EXTRACTED INFORMATION:

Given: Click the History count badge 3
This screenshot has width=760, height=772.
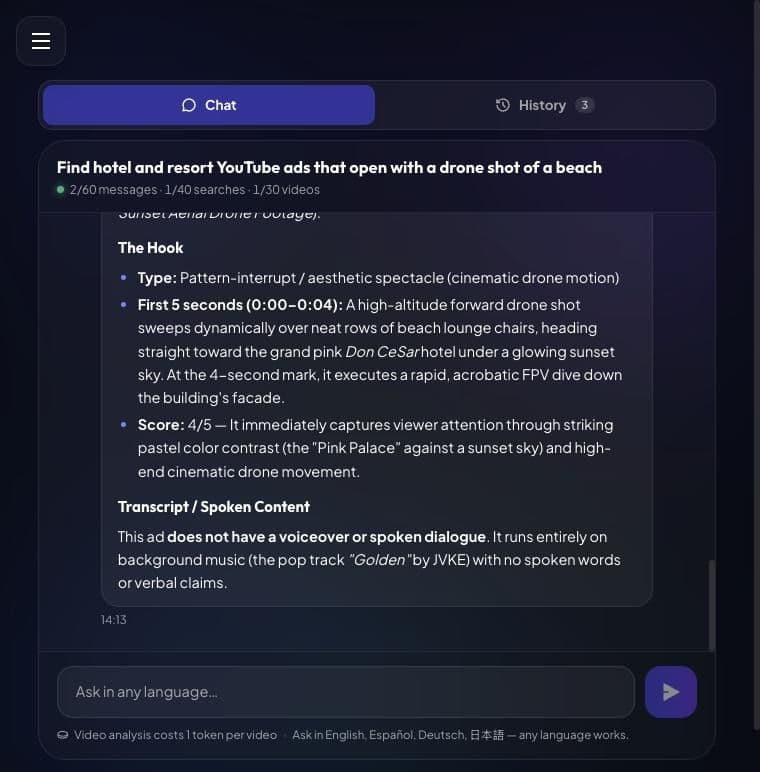Looking at the screenshot, I should pos(584,105).
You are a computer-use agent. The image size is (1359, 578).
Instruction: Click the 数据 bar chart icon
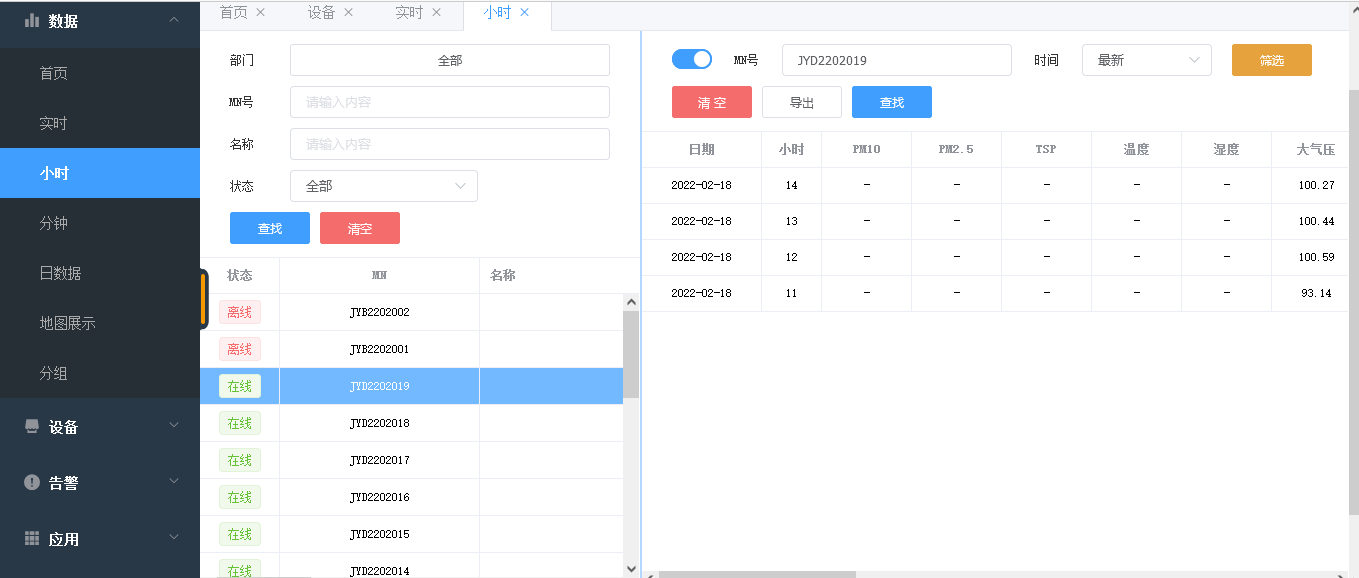tap(32, 20)
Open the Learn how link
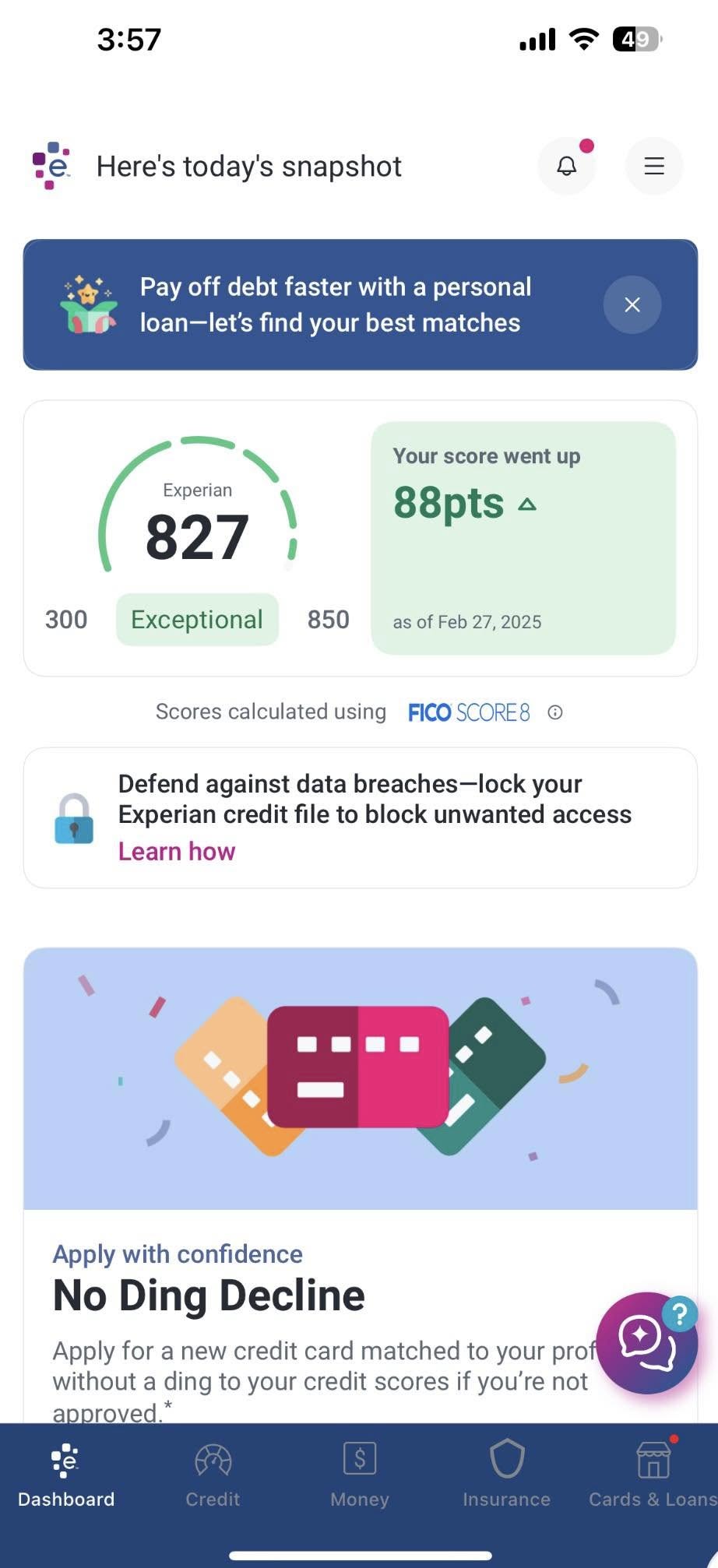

WHAT TO DO:
Transcribe all the material exactly; skip every image.

THE COMPLETED TASK:
Given: Click the History count badge 3
This screenshot has width=760, height=772.
Looking at the screenshot, I should pos(584,105).
You are a computer-use agent. The image size is (1359, 578).
Instruction: Click the 数据 bar chart icon
tap(32, 20)
Open the Learn how link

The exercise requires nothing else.